Авдей дождался, пока я подойду и галантно распахнул передо мной школьную дверь. Лидуха стрельнула в него глазами и проскользнула передо мной. Малюсенькая такая подлость, прямо на уровне детской песочницы, но я не позволила себе обидеться (всё ж день рожденья скоро у человека) и снисходительно вошла вслед за ней.
Плавно пролетели геометрия, информатика и литература. Я успела осилить четверть книжки (если бы не мешали учителя, прочла бы всю) и на большой перемене спустилась в столовую. Там жизнь «кипела» в буквальном смысле – школьники осаждали буфет и раздачу так, словно их кормили в последний раз в жизни. Я пристроилась в хвост очереди, чтобы добыть себе пирожок с чаем и настроилась на долгое ожидание. И тут вдруг возник Вадим Ростовцев. Он проскользнул к буфетчице и перегнулся всем своим длинным ростом через малышей. Они недовольно запищали, но Вадим с ослепительной улыбкой потеснил их и помахал мне рукой:
- Хелен! – громко воскликнул он. – Особо симпатичных сегодня пропускают без очереди!
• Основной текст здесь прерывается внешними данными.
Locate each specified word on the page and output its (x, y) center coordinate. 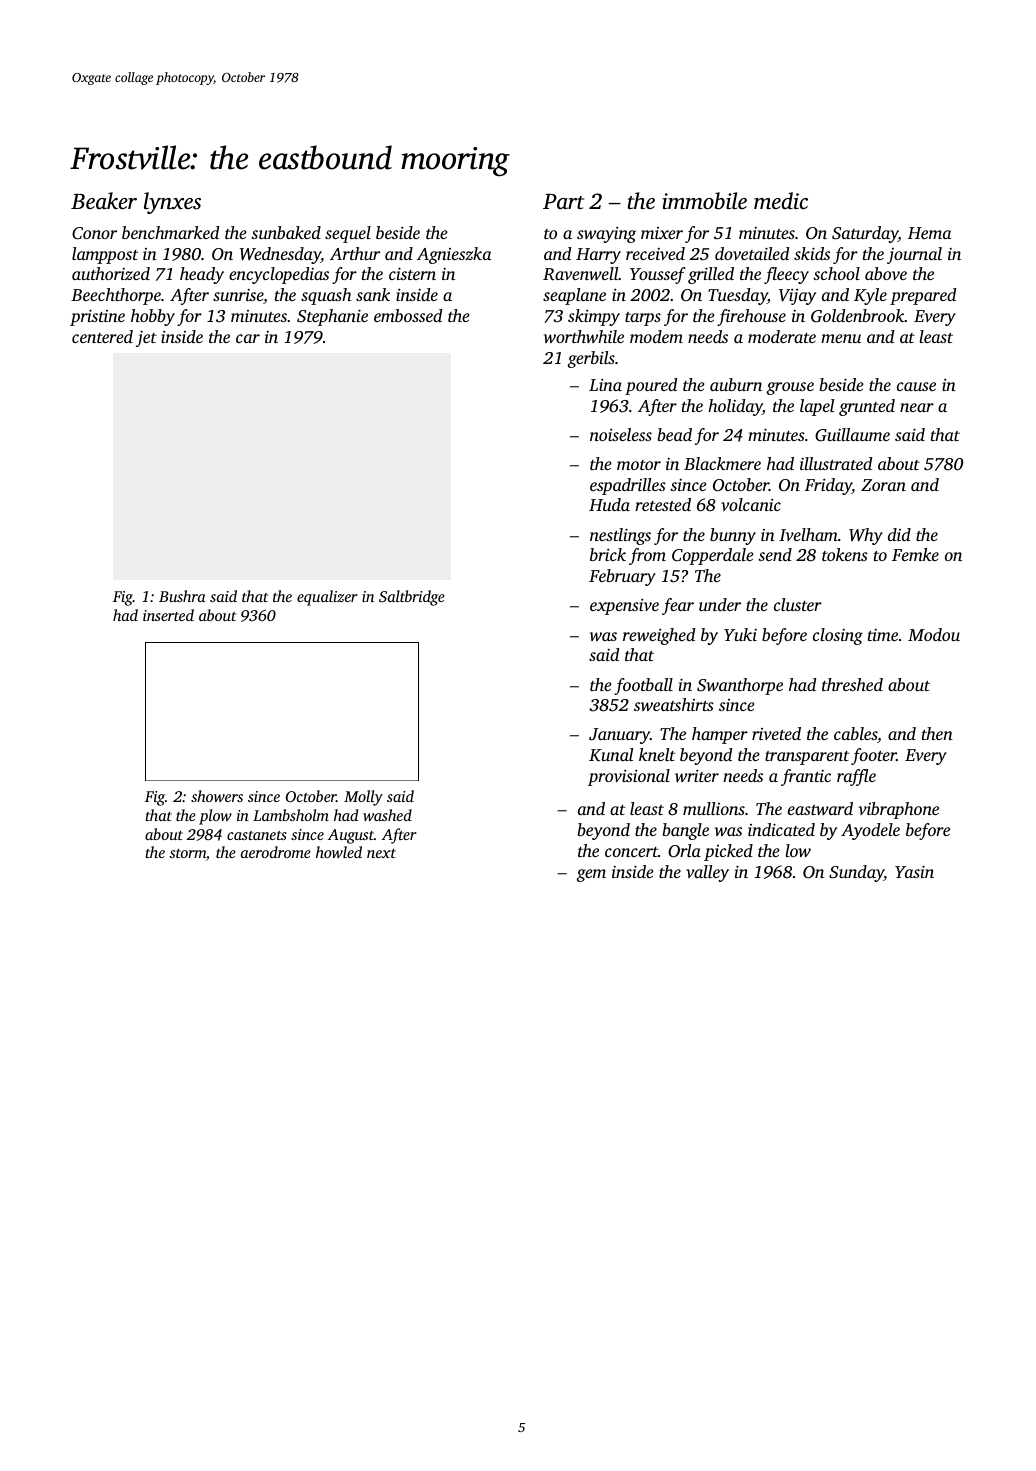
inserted (168, 615)
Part (563, 201)
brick (608, 554)
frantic (806, 777)
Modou (934, 634)
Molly (363, 798)
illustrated (836, 463)
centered (102, 336)
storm (187, 853)
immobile (704, 201)
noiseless (621, 434)
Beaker (104, 201)
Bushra (182, 596)
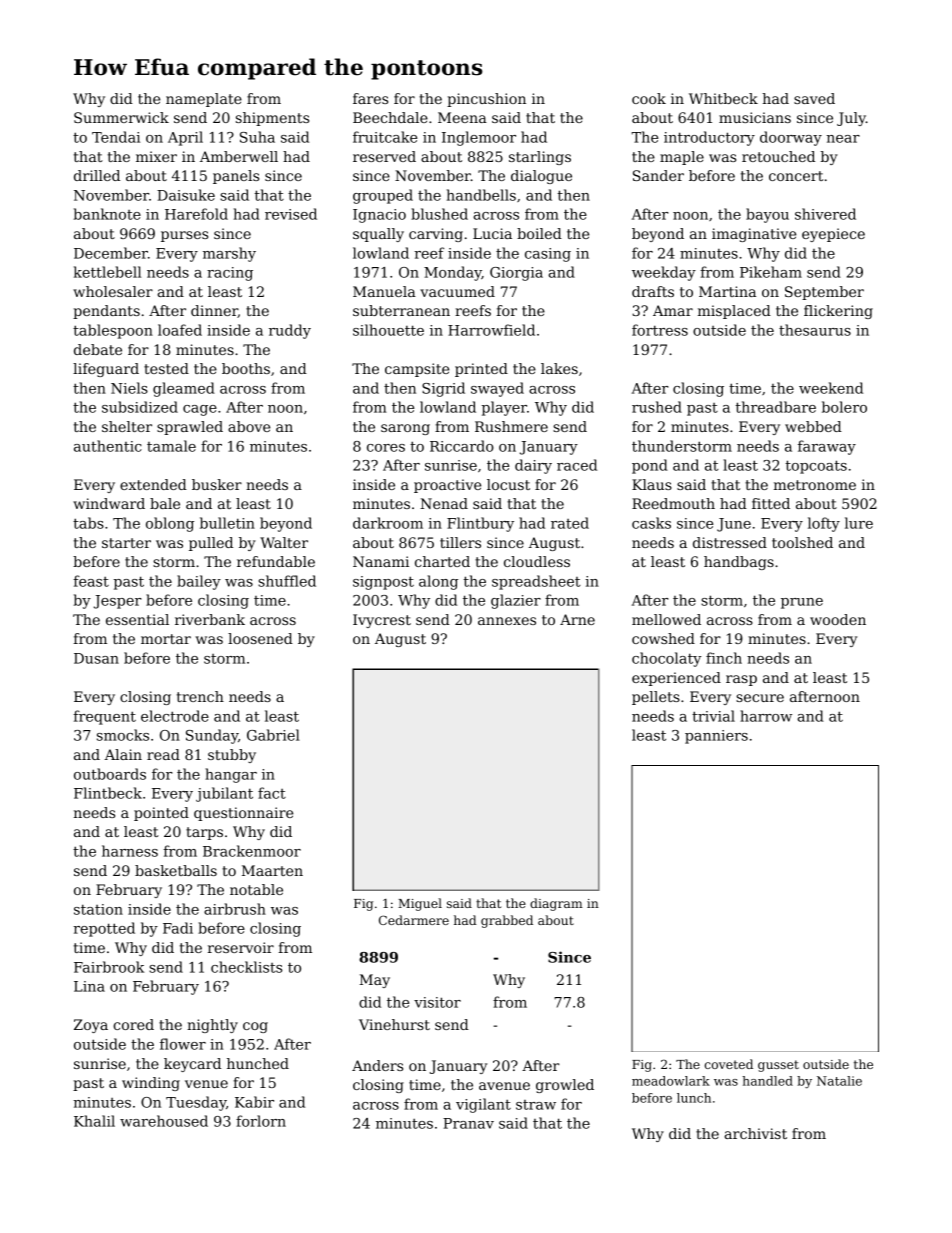 The height and width of the screenshot is (1233, 952). Describe the element at coordinates (556, 904) in the screenshot. I see `diagram` at that location.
Дурак. Оповестил всех так громко, что пол-столовой оглянулось. Может, он и без комплексов. А мне сразу расхотелось есть. Я повернулась и вышла из столовой. Краем глаза заметила, что к Ростовцеву устремился Данько со своей компанией. Сейчас они его вежливо предупредят, что я хожу с Авдеем и попросят его учитывать это впредь.  Это они так «оберегают» меня от всяких придурков, примерно года три уже. Я знаю, что лучше всего не обращать внимания на «приставал», и тем более не вступать с ними в разговоры. Авдей мне не скажет ни слова, но «приставалам» не поздоровится. И я молчу – им же на пользу. А меня считают высокомерной.
Ну и пусть.

Авдей не может оберечь меня от одного человека – от моего папули. Когда они встречаются на улице, Авдей вежливо с ним здоровается, а батя воротит нос и угрюмо отвечает на его приветствие. Он терпеть не может меня, а значит, и Авдея тоже…  А ещё я очень боюсь, что отец ляпнет что-нибудь по поводу национальности. Его очень злит, что мой парень – чеченец.
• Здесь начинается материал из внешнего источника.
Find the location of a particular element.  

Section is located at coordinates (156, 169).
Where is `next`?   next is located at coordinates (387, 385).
Мои размышления прервал звонок, когда я поднималась по лестнице и орда младшеклассников понеслась вверх. И тут я пребольно получила по лодыжке – я даже не поняла, чем, то ли ногой, то ли сумкой с книгами, но резкая боль просто оглушила меня.  Я замерла у стенки, сдерживая слёзы, и ждала, когда этот обезьянник пронесётся мимо; потом, прихрамывая, поползла на четвёртый этаж. Коридоры мгновенно опустели, и я позволила себе пошмыгать носом.
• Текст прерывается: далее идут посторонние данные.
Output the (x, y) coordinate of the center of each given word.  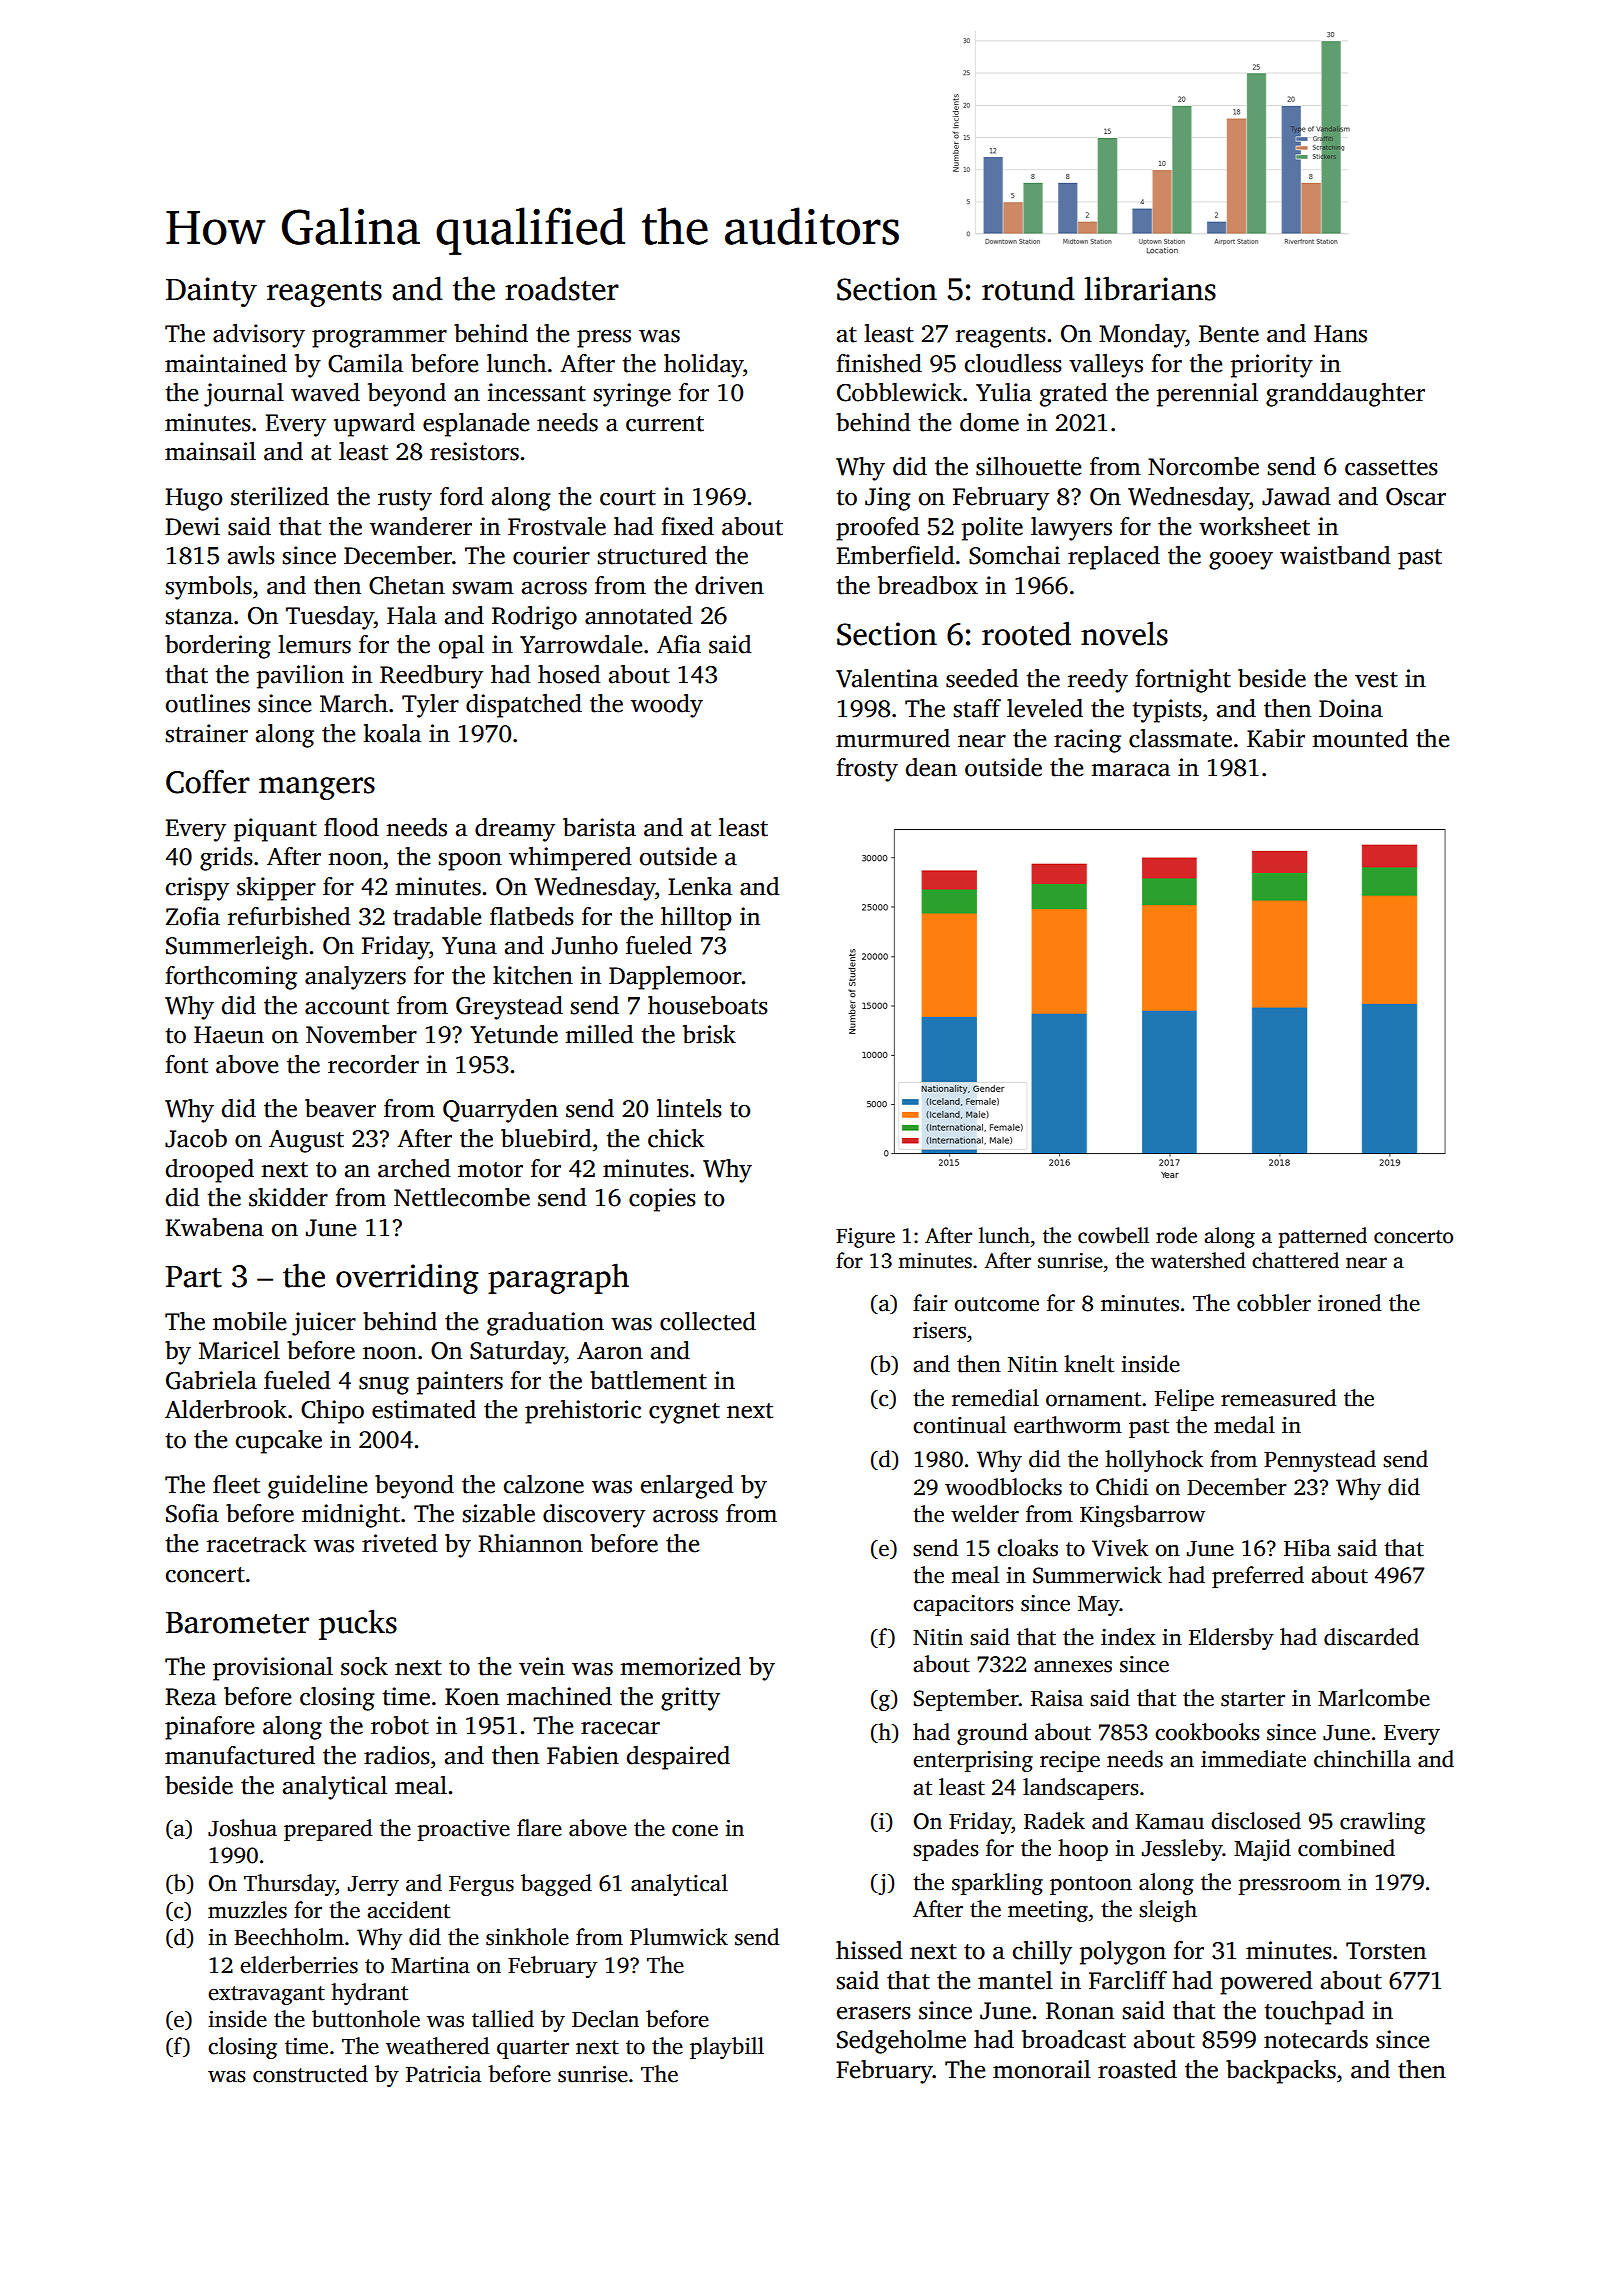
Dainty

Дурацкий день – чуть под машину не попала, в школьном дворе едва не растянулась, теперь получила по ноге, наверняка будет здоровенный синяк. От обиды я решила прогулять урок: вот зайду в класс и скажу, что медичка отпустила меня домой…

Наверху лестницы стоял Ростовцев.
Почему-то мне стало не по себе. Ну что я  ему сделала? Столько девчонок готовы свалиться к его ногам, а он ко мне цепляется.
Он легко и элегантно сбежал ко мне навстречу и я вжалась спиной в стену.
- Вадим, отвянь, - постаралась строго сказать я, но он упёрся руками в стену по сторонам у моих плеч:
- Леди, вы меня боитесь? – спросил этак участливо. И улыбнулся. Вадим потрясающе улыбается: серые глаза становятся озорными, а на щеках обозначаются милые ямочки. И ещё эти локоны… Мальчик из журнала мод. Не зря девчонки в обморок падают.
Только не я.
- Боюсь? Тебя? Отойди. – Мне внезапно захотелось на урок ОБЖ, где глуховатый Федотыч будет бухтеть про газовую атаку…
- Значит, своего султана? – кровь бросилась мне в лицо, а Вадим продолжал очаровательно улыбаться. – Он что, уже дал за вас выкуп?
Эти слова меня разозлили. Я резко толкнула его в грудь, так, что он полетел спиной на ступеньки, съехал вниз и застонал, прижав руку к груди. Ушибся, наверное, упал на локоть, так ему и надо…
- Пойми, дурак, я за тебя боюсь! – прошипела я. – В больницу хочешь?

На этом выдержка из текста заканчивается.